# Data for this exercise:
⟨

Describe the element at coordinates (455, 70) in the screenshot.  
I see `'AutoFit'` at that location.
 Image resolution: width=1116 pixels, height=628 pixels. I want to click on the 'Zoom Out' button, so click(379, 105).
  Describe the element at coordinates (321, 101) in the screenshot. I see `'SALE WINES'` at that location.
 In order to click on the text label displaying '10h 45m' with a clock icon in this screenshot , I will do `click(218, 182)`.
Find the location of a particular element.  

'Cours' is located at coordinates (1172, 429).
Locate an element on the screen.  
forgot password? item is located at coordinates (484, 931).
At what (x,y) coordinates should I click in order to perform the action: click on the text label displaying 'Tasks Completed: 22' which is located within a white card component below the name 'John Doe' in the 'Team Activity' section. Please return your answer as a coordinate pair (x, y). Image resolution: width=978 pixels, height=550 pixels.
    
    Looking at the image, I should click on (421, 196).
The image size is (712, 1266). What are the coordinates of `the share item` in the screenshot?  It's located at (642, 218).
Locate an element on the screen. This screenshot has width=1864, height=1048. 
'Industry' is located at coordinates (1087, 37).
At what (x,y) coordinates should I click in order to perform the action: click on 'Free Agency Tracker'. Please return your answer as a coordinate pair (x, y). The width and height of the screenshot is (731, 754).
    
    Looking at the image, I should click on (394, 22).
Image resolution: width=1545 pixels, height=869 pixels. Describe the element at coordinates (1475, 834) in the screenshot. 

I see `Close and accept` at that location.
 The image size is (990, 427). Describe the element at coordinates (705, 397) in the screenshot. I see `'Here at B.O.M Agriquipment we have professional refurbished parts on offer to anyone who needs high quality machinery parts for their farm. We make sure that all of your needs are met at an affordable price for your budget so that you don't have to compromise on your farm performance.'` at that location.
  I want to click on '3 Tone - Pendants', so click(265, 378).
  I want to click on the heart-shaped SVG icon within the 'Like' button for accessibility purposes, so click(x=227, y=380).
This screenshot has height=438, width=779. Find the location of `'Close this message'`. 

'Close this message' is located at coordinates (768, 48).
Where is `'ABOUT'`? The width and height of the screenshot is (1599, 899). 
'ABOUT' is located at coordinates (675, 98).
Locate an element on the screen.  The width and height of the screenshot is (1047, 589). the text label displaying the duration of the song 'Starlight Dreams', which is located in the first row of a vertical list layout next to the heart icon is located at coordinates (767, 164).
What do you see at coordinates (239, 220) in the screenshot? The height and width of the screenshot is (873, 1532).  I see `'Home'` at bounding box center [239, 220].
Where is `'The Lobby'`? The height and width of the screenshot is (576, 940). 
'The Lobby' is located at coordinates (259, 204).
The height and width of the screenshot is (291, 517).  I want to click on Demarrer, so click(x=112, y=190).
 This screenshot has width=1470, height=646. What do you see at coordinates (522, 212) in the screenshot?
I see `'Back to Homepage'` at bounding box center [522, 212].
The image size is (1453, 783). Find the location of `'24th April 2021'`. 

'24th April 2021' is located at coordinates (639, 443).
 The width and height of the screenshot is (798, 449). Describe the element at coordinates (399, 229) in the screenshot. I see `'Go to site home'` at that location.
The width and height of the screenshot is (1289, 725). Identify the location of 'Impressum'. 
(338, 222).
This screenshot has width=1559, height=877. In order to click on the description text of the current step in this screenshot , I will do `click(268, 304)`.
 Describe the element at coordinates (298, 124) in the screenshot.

⟩

# What you will do:
Copy the records from the line with "pixels, height=550 pixels." to the line with "Looking at the image, I should click on (394, 22).", keeping every character identical.

# Exercise output:
At what (x,y) coordinates should I click in order to perform the action: click on the text label displaying 'Tasks Completed: 22' which is located within a white card component below the name 'John Doe' in the 'Team Activity' section. Please return your answer as a coordinate pair (x, y). Image resolution: width=978 pixels, height=550 pixels.
    
    Looking at the image, I should click on (421, 196).
The image size is (712, 1266). What are the coordinates of `the share item` in the screenshot?  It's located at (642, 218).
Locate an element on the screen. This screenshot has width=1864, height=1048. 
'Industry' is located at coordinates (1087, 37).
At what (x,y) coordinates should I click in order to perform the action: click on 'Free Agency Tracker'. Please return your answer as a coordinate pair (x, y). The width and height of the screenshot is (731, 754).
    
    Looking at the image, I should click on (394, 22).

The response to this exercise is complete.